A Copa já passou. As Olimpíadas estão chegando. Outros jogos poderão vir e, para além do esporte, outros eventos e obras faraônicas levadas a cabo pela justificativa do “legado” também virão. O capital não dorme! Protestos virão certamente. Como destacou Rolnik (2014, p. 70), estes protestos nascem da reivindicação pelo “direito à cidade”, contra uma cidade que nega o direito básico de inclusão do sujeito no espaço público. O que resta considerar e avaliar é até que ponto esses protestos poderão ir além das estruturas vigentes, rompendo uma hipotética lógica reformista conservadora.

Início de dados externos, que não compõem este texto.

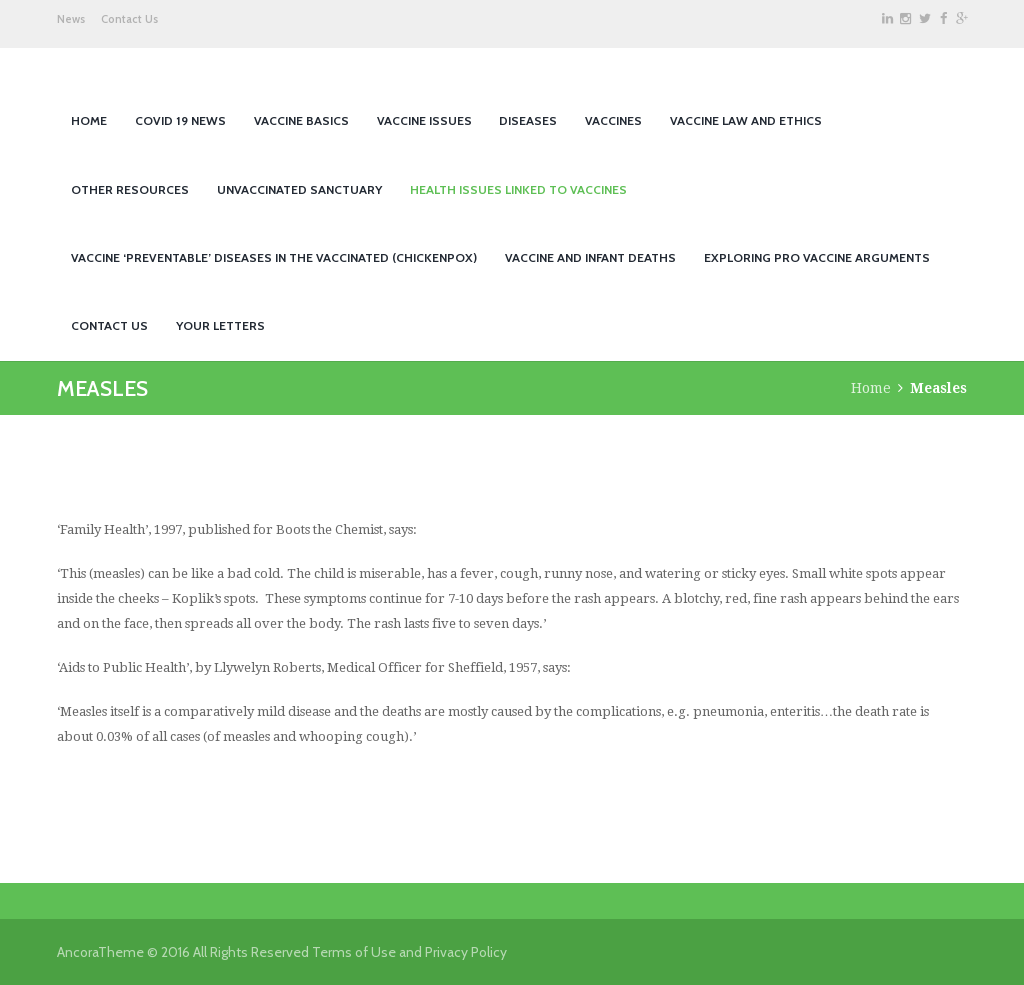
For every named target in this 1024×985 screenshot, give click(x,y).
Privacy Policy (466, 952)
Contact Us (129, 19)
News (71, 19)
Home (871, 388)
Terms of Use (354, 952)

O desejo de mudança já foi anunciado por parcelas plurais da população brasileira. O desafio será pensar, então, a natureza dessa mudança, seus limites e suas possibilidades. Certo ou não, um sentimento já foi impregnado nos anos que antecederam a Copa: o capital e a política parasitária encontrarão resistências. A política profissional precisará, em suas articulações com o capital global, de maior planejamento para a realização de seus objetivos corporativos. A população não será passiva.
Entretanto, é bom salientar, como destacou Antonio Lassance, que “a Copa sempre foi um alvo errado dos protestos. É o arremedo de quem malha o Judas fingindo que enfrenta o Império Romano” (LASSANCE, 2014, p. 80). “No Brasil existe uma manada de mamutes brancos. Chama-se dívida pública. O Brasil gastou, em 2013, R$ 248 bilhões com o pagamento de juros, segundo dados do Banco Central. O que se paga de juros da dívida daria para construir um estádio do Mineirão por dia” (LASSANCE, 2014, p. 83). Por conseguinte, o grande gargalo não foi e nem será a promoção da Copa ou de qualquer outro megaevento num país como o Brasil, mas sim, a lógica política inerente aos grupos hegemônicos promotores do grande jogo do capital. O capital global não tem ética esportiva. Somente a vitória interessa. Contudo, mesmo o maior adversário pode ser derrotado. A população já mostrou que, na política como na vida, não há vitória antes do apito final. E isso o esporte também nos ensina cotidianamente.